Fortunately, HCV treatment is more likely to work if it is initiated during the acute phase (within six months of HCV infection), regardless of HIV status (see table on page 4, “Response to HCV Treatment by HIV Status and in Acute versus Chronic Infection”). Fierer and colleagues reported that 8 of 15 HIVpositive men who initiated HCV treatment during acute infection were able to cure their HCV with treatment (one person remains on treatment; three others have just completed HCV treatment, and one person was lost in follow-up).
However, acute hepatitis C often goes undetected. It is rarely symptomatic and can be tricky to diagnose, since a group of tests are necessary to distinguish acute HCV from chronic HCV. An alert doctor, however, may suspect acute HCV if sudden spikes in alanine aminotransferase (a liver enzyme) are detected during routine monitoring of HIV-positive patients.
Unfortunately, HCV treatment has serious side effects, and this leads people to refuse or discontinue treatment even when offered during acute infection—when it is most likely to be effective.

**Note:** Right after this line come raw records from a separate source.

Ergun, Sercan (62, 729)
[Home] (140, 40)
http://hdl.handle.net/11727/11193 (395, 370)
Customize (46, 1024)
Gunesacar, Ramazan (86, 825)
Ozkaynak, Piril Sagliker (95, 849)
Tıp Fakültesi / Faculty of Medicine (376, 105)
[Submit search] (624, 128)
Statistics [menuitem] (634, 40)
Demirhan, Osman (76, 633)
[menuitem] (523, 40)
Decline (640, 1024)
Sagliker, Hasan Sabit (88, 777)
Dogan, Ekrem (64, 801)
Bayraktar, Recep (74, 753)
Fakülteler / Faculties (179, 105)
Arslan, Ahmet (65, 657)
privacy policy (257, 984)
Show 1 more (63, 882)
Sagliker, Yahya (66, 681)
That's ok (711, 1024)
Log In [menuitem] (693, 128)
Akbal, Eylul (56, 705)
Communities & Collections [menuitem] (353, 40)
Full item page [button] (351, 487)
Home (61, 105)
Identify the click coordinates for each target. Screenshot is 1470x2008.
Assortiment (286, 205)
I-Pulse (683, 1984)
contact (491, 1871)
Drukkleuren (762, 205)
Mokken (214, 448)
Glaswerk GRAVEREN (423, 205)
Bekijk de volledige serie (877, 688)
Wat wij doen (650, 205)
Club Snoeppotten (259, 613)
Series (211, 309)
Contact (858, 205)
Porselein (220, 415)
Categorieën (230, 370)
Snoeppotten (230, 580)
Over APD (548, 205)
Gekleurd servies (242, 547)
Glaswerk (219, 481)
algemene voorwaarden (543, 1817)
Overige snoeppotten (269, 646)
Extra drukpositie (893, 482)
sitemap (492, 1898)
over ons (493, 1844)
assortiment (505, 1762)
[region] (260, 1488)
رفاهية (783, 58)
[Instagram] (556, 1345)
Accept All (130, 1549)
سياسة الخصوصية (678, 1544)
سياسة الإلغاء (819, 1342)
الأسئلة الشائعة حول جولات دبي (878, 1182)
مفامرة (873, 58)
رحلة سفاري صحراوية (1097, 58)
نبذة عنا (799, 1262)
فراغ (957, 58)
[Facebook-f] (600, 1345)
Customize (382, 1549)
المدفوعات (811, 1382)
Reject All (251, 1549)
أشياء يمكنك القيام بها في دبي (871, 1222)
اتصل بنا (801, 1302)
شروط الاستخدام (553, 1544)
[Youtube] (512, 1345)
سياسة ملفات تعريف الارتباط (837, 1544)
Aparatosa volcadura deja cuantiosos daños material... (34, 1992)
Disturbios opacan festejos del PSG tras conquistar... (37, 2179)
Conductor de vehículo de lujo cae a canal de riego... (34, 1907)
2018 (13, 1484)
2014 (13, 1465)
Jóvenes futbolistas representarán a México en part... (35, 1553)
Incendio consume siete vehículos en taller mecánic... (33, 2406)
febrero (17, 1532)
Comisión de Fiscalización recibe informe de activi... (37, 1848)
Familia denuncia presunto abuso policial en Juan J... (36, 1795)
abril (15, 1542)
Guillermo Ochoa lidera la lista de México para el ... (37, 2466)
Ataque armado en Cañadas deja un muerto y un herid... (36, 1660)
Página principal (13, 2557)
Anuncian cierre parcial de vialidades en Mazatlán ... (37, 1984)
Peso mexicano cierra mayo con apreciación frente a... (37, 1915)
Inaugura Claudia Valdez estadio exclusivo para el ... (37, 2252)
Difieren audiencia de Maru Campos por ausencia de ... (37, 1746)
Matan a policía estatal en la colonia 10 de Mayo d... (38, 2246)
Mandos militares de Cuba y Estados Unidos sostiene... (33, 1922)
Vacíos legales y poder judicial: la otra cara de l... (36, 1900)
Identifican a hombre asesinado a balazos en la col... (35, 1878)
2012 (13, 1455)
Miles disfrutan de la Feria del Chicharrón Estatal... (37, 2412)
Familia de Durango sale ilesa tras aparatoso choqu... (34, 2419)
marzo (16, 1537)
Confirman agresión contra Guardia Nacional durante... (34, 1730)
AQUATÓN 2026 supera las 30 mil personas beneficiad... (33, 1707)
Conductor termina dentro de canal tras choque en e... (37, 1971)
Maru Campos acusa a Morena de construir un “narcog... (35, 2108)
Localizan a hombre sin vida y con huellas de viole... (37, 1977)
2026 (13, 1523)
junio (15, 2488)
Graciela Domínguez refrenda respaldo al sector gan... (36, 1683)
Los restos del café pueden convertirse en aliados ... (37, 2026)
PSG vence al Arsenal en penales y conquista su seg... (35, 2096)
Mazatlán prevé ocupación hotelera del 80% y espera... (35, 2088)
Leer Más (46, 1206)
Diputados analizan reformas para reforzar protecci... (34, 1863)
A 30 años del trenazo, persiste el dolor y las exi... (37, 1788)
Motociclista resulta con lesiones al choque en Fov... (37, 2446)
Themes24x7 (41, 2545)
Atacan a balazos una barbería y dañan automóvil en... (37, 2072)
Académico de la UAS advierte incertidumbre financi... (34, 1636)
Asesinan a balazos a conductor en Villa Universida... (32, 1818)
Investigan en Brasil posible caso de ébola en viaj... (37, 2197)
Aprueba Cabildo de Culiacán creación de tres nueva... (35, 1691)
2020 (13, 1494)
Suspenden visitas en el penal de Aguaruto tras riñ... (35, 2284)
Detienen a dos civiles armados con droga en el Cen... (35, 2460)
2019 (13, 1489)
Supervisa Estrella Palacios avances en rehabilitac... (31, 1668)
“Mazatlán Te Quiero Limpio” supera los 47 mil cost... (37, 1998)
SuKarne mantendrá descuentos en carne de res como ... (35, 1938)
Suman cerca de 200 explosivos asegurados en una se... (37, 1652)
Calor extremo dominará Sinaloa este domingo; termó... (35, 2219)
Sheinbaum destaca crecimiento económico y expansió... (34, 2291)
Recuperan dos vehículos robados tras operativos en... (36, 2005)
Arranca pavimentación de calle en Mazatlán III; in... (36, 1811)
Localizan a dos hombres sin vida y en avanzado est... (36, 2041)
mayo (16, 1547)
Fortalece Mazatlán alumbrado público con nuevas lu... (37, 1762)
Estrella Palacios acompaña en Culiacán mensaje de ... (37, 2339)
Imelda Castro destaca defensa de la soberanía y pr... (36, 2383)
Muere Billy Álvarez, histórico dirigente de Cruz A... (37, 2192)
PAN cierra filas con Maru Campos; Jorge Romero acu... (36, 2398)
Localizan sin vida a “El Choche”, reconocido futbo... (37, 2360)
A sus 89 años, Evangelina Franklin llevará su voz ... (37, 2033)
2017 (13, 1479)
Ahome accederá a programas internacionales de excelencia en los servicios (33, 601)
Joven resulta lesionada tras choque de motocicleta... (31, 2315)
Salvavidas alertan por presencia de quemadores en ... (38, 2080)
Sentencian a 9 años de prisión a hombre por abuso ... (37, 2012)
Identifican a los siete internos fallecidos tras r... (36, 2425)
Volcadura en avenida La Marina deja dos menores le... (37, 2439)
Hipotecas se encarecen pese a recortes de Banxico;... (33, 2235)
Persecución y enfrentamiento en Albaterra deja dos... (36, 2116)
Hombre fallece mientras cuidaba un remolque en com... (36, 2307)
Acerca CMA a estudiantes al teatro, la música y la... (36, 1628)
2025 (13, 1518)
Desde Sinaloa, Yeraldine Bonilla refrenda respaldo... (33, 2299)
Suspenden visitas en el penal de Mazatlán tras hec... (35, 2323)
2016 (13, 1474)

Although improvements in HCV treatment are anticipated in the near future, pegylated interferon and ribavirin will still be the backbone. New drugs may shorten the course of treatment and increase response rates, but poor tolerability and significant expense will continue to limit treatment uptake. Thus, preventing new infections—or at least diagnosing them promptly and offering treatment when it is most likely to be successful—is warranted. Clearly, a public health strategy that includes messages about HCV sexual transmission and risk reduction for HIVpositive men who have sex with men is needed. Clinicians need to perform routine risk assessments, provide testing when indicated, and offer HCV treatment during acute infection until the current standard of care improves.
Sources
Fierer D, Fishman S, Uriel A, et al. (abstract 802). Characterization of an outbreak of acute HCV infection in HIV-infected men in New York City. 16th CROI, February 8–11, 2009, Montreal.
Fishman S, Childs K, Dieterich D, et al. (abstract 801). Age and risky behaviors of HIV-infected men with acute HCV infection in New York City are similar, but not identical to, those in a European outbreak. 16th CROI, February 8–11, 2009, Montreal.
Hoover K, Butler M, Tao G, et al. (abstract 803). Hepatitis Screening of HIV-infected men who have sex with men at eight U.S. clinics. 16th CROI, February 8–11, 2009, Montreal.
Morse C, Jones A, McLaughlin M et al. (abstract 748). High prevalence of hepatic fibrosis and steatosis in HIV/ AIDS patients without chronic viral hepatitis but with chronically elevated transaminases on ART. 16th CROI, February 8–11, 2009, Montreal.